■ TASK
Check each line of the data for "preferences", and copy the ones that have it.

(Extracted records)

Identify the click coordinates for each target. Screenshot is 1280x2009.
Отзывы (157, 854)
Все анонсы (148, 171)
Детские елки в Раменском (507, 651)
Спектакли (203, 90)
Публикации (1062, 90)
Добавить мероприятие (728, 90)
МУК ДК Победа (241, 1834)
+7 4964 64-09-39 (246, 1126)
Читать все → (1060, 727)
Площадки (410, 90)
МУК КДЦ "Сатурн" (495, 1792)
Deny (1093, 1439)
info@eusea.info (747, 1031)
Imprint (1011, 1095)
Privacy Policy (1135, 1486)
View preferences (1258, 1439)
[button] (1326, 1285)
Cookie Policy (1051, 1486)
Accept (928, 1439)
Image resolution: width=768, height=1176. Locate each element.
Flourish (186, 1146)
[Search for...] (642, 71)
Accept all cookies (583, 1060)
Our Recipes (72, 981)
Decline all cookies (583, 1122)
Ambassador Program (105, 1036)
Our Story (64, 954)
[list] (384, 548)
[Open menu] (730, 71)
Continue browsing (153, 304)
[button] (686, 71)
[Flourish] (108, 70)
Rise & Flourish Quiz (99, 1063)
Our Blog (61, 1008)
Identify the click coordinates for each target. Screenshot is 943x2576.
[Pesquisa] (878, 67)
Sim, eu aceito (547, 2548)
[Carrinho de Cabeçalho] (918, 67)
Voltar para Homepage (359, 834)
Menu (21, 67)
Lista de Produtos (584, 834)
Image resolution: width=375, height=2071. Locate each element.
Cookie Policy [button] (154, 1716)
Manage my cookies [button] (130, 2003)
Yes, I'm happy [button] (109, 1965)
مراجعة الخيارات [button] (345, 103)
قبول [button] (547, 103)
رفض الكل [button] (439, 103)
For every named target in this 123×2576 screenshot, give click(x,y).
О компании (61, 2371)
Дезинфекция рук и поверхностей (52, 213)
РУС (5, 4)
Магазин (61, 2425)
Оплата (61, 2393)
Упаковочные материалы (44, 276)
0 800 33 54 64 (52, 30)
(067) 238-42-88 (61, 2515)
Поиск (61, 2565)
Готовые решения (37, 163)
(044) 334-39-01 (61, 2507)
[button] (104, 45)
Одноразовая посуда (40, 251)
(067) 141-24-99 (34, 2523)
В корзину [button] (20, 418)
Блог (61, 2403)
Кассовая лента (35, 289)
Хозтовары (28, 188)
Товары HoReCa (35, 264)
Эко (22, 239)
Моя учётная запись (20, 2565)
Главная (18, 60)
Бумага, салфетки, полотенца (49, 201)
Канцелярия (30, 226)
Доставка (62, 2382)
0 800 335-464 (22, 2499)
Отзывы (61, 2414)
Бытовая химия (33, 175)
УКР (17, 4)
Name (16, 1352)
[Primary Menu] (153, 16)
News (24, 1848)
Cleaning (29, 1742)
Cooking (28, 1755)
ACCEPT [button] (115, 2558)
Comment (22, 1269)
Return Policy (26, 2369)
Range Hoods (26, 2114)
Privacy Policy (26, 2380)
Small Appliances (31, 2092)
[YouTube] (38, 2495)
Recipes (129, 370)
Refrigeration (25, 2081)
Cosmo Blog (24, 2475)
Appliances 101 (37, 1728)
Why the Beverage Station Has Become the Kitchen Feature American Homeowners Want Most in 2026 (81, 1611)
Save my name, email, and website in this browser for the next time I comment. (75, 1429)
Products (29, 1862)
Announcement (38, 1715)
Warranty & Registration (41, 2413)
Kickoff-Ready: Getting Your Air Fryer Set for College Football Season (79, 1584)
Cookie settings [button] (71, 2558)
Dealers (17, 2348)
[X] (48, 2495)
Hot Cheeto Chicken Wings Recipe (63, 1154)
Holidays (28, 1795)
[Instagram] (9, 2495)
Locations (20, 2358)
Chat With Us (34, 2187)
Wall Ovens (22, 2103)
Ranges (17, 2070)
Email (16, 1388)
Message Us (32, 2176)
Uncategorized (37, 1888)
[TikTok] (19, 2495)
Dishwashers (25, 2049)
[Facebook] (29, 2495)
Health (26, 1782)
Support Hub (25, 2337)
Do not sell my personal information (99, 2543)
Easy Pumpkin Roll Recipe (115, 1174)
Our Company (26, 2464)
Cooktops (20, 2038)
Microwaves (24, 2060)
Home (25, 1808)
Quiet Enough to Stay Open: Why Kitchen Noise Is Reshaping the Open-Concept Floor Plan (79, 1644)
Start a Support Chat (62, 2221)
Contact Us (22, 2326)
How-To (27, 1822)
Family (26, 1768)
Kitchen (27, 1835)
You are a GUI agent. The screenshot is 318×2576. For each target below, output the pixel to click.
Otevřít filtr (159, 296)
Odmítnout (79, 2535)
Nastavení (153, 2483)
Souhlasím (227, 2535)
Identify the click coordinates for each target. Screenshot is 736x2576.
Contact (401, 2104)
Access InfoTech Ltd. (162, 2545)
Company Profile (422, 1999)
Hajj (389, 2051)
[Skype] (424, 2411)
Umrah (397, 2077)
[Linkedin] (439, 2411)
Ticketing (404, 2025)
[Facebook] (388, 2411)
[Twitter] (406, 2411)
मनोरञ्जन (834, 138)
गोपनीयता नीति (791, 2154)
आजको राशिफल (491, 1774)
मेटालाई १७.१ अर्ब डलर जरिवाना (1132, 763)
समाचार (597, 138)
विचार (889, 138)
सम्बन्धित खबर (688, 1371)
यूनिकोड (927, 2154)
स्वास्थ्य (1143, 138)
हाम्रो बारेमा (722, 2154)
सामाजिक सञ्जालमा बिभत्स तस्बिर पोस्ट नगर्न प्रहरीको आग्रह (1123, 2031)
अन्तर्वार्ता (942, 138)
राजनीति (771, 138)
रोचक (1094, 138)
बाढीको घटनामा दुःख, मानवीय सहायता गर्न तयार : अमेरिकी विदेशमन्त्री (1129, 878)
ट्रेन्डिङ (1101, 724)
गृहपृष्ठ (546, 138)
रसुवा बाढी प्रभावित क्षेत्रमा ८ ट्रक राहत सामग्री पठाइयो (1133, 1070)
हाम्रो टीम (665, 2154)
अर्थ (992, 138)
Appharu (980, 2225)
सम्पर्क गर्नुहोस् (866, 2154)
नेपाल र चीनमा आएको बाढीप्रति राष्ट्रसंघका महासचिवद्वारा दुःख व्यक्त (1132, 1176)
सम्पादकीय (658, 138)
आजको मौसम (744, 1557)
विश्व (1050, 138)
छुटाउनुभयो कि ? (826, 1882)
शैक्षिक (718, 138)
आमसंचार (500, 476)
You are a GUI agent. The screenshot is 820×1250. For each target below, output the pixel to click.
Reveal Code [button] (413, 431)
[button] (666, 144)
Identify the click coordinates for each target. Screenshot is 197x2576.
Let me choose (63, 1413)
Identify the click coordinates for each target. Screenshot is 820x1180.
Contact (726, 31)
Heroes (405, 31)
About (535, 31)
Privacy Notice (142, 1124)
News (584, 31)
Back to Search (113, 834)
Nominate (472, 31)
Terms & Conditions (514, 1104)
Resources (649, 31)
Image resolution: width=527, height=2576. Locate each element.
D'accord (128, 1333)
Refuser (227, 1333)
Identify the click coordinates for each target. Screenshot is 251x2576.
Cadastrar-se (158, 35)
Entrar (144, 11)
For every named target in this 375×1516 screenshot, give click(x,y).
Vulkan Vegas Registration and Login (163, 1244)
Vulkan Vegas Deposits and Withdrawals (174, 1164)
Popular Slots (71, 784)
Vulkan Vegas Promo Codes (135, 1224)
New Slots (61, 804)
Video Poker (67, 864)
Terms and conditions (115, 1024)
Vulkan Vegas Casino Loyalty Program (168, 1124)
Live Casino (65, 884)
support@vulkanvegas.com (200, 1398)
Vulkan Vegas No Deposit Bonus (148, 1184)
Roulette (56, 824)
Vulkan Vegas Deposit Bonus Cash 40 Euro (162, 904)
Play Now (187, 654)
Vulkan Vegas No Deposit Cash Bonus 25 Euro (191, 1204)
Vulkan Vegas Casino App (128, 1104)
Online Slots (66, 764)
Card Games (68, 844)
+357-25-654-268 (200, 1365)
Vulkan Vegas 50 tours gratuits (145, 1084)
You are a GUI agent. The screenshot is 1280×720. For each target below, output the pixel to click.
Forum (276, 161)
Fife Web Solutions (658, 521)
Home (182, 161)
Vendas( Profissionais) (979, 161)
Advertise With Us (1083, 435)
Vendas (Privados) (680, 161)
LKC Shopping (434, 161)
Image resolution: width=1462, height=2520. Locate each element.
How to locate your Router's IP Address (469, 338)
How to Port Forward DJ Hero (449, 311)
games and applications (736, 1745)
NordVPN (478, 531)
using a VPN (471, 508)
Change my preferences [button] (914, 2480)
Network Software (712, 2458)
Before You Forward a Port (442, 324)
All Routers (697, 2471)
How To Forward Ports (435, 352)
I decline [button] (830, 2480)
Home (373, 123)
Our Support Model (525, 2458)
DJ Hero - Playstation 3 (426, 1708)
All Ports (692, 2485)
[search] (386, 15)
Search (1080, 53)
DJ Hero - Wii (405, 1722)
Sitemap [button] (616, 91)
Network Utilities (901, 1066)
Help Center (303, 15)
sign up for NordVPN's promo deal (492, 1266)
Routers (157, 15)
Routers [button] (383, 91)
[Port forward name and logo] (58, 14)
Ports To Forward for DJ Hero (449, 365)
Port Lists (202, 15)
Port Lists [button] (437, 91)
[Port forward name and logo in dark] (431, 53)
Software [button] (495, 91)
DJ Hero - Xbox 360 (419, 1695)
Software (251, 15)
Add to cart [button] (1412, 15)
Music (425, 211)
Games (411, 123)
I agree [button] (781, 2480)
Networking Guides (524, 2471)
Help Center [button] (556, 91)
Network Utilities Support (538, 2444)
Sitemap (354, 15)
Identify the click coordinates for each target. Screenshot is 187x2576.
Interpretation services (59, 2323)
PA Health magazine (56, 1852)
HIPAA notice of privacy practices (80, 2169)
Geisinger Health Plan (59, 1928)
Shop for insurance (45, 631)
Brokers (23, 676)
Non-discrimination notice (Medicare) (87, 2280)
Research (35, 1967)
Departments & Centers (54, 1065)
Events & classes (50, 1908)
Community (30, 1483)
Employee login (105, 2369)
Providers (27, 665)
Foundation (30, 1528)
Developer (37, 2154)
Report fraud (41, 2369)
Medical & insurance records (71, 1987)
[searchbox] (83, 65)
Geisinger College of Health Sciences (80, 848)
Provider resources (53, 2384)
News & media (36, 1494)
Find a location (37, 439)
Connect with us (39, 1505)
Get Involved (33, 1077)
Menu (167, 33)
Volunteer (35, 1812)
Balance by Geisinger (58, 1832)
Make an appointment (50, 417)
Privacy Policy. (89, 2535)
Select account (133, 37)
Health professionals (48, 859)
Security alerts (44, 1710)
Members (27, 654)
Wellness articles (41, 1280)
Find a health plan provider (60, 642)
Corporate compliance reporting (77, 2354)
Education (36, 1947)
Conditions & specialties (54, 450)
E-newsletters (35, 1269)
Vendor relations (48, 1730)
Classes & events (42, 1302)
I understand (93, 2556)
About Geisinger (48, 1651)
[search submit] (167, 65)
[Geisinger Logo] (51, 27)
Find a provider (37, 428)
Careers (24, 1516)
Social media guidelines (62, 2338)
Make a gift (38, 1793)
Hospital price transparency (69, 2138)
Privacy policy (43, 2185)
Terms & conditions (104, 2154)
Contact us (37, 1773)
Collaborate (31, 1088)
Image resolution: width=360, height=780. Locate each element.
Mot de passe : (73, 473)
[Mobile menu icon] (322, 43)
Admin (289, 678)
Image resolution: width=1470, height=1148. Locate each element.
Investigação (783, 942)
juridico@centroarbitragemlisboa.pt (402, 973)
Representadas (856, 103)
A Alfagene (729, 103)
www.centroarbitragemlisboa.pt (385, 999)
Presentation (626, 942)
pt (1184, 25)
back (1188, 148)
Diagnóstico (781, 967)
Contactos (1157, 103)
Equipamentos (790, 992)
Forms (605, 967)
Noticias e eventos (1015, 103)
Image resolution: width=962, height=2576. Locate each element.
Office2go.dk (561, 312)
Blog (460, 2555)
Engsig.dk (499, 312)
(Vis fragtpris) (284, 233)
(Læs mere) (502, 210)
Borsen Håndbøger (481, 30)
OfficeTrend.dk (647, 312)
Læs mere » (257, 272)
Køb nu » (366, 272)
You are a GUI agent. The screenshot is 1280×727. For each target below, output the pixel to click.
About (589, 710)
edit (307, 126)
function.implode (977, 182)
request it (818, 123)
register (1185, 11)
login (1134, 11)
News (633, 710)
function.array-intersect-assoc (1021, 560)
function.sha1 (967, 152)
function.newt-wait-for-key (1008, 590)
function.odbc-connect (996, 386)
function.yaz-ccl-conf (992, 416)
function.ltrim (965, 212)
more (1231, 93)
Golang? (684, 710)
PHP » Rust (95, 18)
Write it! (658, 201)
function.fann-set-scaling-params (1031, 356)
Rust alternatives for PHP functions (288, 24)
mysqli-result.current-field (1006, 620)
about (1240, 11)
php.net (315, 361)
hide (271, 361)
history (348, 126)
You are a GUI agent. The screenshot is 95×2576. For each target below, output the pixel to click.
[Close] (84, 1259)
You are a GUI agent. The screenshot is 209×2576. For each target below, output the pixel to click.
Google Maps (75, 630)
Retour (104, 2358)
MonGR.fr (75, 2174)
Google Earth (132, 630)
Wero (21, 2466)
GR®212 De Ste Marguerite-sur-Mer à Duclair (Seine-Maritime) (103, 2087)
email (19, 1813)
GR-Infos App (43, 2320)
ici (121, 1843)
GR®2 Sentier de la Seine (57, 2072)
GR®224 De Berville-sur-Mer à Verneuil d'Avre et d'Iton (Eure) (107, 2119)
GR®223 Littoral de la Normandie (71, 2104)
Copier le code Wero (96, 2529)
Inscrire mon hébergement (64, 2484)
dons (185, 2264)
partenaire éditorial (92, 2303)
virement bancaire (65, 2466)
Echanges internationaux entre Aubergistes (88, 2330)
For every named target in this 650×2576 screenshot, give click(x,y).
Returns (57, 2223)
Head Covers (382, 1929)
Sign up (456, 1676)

■ ANSWER TO THIS PROBLEM
View preferences (1258, 1439)
Change my preferences [button] (914, 2480)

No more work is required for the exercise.